But warns funding issues could affect legal expenses market
DAS has welcomed an independent report on the before-the-event (BTE) legal expense insurance market commissioned by the Ministry of Justice.
The legal expenses insurer said it particularly welcomed the government's endorsement of the role BTE played in delivering access to justice.
However, DAS said the report was overshadowed by the MoJ's ongoing consultation paper into the BTE and ATE markets because of the funding issues that it raises.
"Legal protection has to be looked at in its entirety before specific changes are introduced", said Lyndon Willshire, DAS UK sales manager.
"While it is encouraging that the importance of BTE cover is clearly recognised by legislators, we are concerned that proposed changes in the ATE sector would have a negative impact across both sectors, particularly in respect to affordability and ease of access to justice".
He added: "BTE cover remains the most efficient and equitable way of providing the majority of people with the broadest path to justice. However, there will always be a minority of people who don't have BTE cover and a minority of claims that fall outside the scope of a BTE policy. A healthy and competitive ATE sector is essential if such cases are to enjoy the same level of access to justice".
DAS made the following comments on the report's key findings:
* While awareness of BTE policies has historically been low, even among policyholders, it is clearly growing with a wider increase in awareness of legal rights. This is supported by rises in claims numbers and advice helpline calls.
* Increasing awareness will inevitably have a corresponding impact on premiums, because current underwriting profits (as distinct from the retail profit suggested in the report) are marginal. Nonetheless, DAS supports the report's recommendation that industry bodies such as the FSA and ABI should take a lead in increasing public understanding and awareness of BTE products.
* It would be a mistake to think that awareness will be increased through point of sale literature. A growing majority of sales are transacted remotely and already burden policyholders with far more literature than most admit they will ever read.
* DAS agrees that families on lower incomes and those in rented accommodation are less likely to have appropriate cover and that their needs might be better met if employers or housing associations provided policies for them.
* The report recognises that referral fees subsidise the current pricing models. While eradicating such fees may be preferable, it would also be inflationary. Coupled with increasing awareness, BTE premiums would inevitably approach European levels.

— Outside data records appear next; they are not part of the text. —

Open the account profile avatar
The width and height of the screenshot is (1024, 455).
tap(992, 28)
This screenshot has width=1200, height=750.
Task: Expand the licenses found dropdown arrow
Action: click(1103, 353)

* The increasingly exercised right of policyholders to appoint lawyers outside a BTE insurer panel is also inflating premiums, as well as adversely affecting the defendant insurer costs, duration and quality of service in many claims. The enhanced 'benefit' that freedom of choice offers should be recognised by allowing BTE insurers to offer products that limit choice, if the future of low premium BTE cover is to be sustainable.
* DAS supports the recommendation that simpler product names could assist understanding of LEI cover and has used the report's suggested alternative, "legal protection" extensively, for many years.